Thursday, December 18, 2008

"The nation may be wasting scarce transportation dollars on unneeded roads."

American drivers might be tapped out

12/17/08

Patrick Driscoll
San Antonio Express-News
Copyright 2008

There may be a limit to how much Americans will drive, and they may have reached it, a new report says.

brookings.graphic.jpg
(Brookings Institution)

Volatile gas prices got top billing for curtailing traffic on U.S. roads since last year, but the trend to drive less actually began emerging years ago when gas was still cheap, says "The Road Less Traveled," released Tuesday by the Brookings Institution.

Driving fever began cooling in 2004 and dropped in 2007, the report says.

And the historic drop, the fourth since World War II, was buffered by population growth. Miles driven per person reached a plateau years sooner, after the tech bubble burst in 2000, and slid down after 2005.

The average San Antonian, traveling 17.7 miles a day on major highways in 2006, bucked the trend and is king of the road in large Texas cities.

Driving per capita in San Antonio went up 12.9 percent from 2002 to 2006, but dipped 0.8 percent in Dallas-Fort Worth, dropped 5.2 percent in Houston and dived 12.3 percent in Austin.

There are many reasons for an overall downturn, according to the Brookings report and others.

Baby Boomers now nestling into retirement don't commute as much, women entering the workforce has leveled off after several decades, and urban living with access to public transit has been rebounding the past 20 years.

Then there are rickety gas prices, which peaked above $4 a gallon last summer and then plunged. Where they go next, no one knows for sure.

And now there's the sluggish economy, which looks to be digging in for a long siege.

The Brookings report warns that government agencies may still be flying high with assumptions that traffic growth can't be tamed with current revenues.
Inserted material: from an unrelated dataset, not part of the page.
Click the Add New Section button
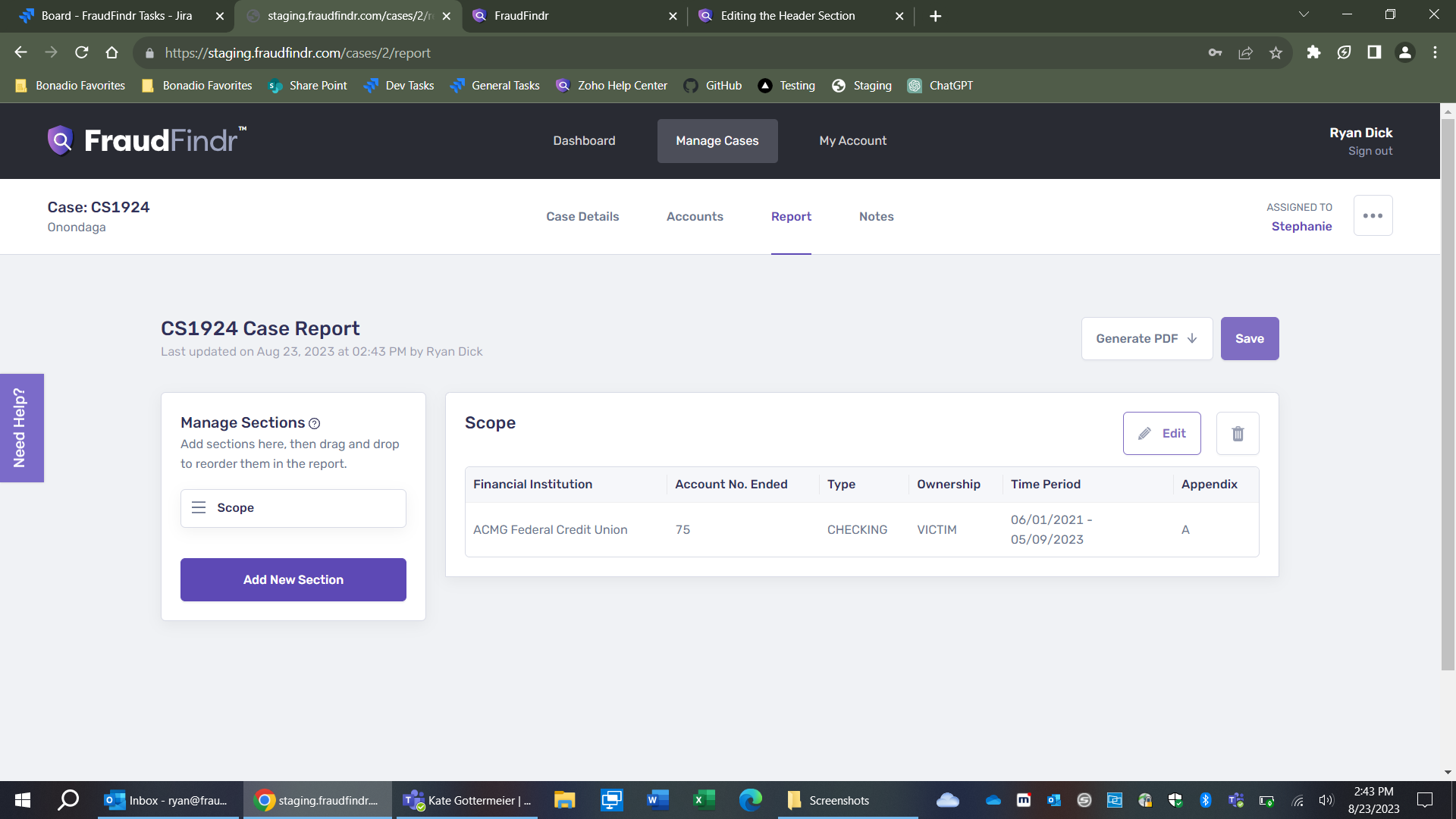This screenshot has width=1456, height=819. click(x=293, y=580)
But for five years, through 2006, increases in U.S. road lanes outpaced driving.

"The nation may be wasting scarce transportation dollars dollars on unneeded roads," the report says.

On the other hand, less driving further strangles gas taxes that already lag more than a decade behind inflation.

Then again, less motoring is good for the environment.

Taken together, the nation is at a pivotal point.

"Policy opportunities are unprecedented," the report concludes.